*RECORDS PROVIDED*:

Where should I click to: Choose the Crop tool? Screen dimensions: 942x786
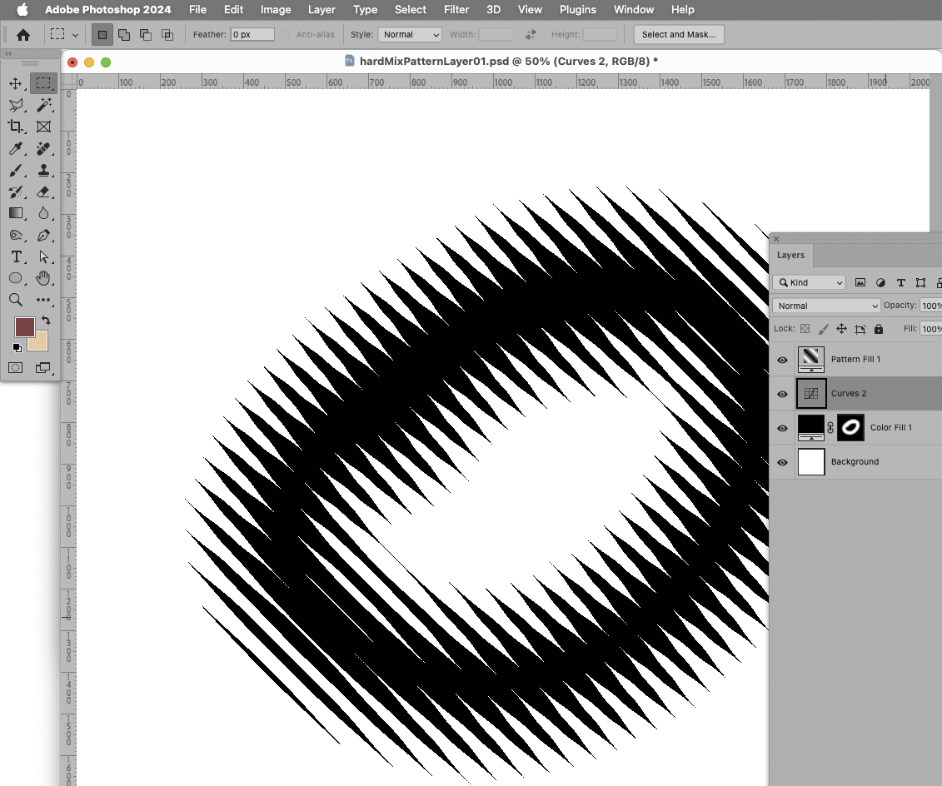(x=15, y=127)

---

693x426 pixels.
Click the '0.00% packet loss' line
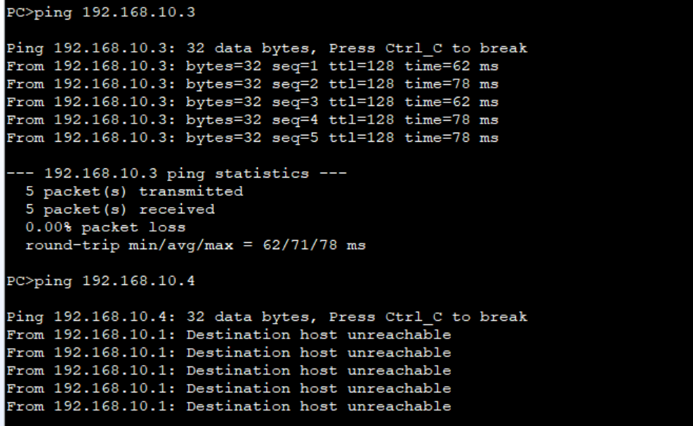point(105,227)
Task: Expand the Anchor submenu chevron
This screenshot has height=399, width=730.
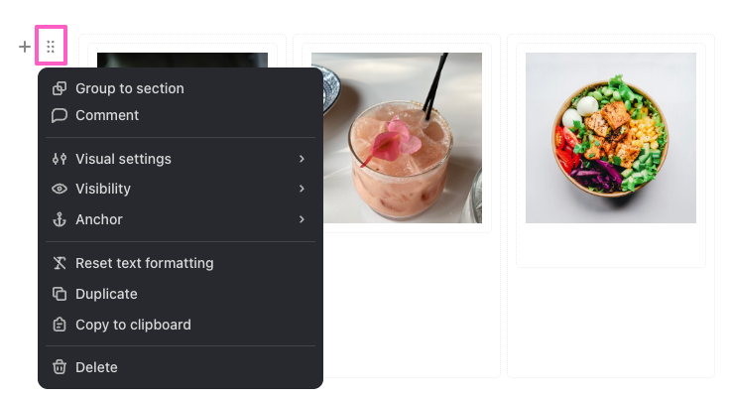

*WHAT YOU WILL DO*: Nothing outside the stretch above, from the line with "693x426 pixels." through the line with "This screenshot has height=399, width=730.", is set down. Transcribe that stretch exactly, ends included, but not its pictures.

*TASK RESULT*:
693x426 pixels.
Click the '0.00% packet loss' line
point(105,227)
Task: Expand the Anchor submenu chevron
This screenshot has height=399, width=730.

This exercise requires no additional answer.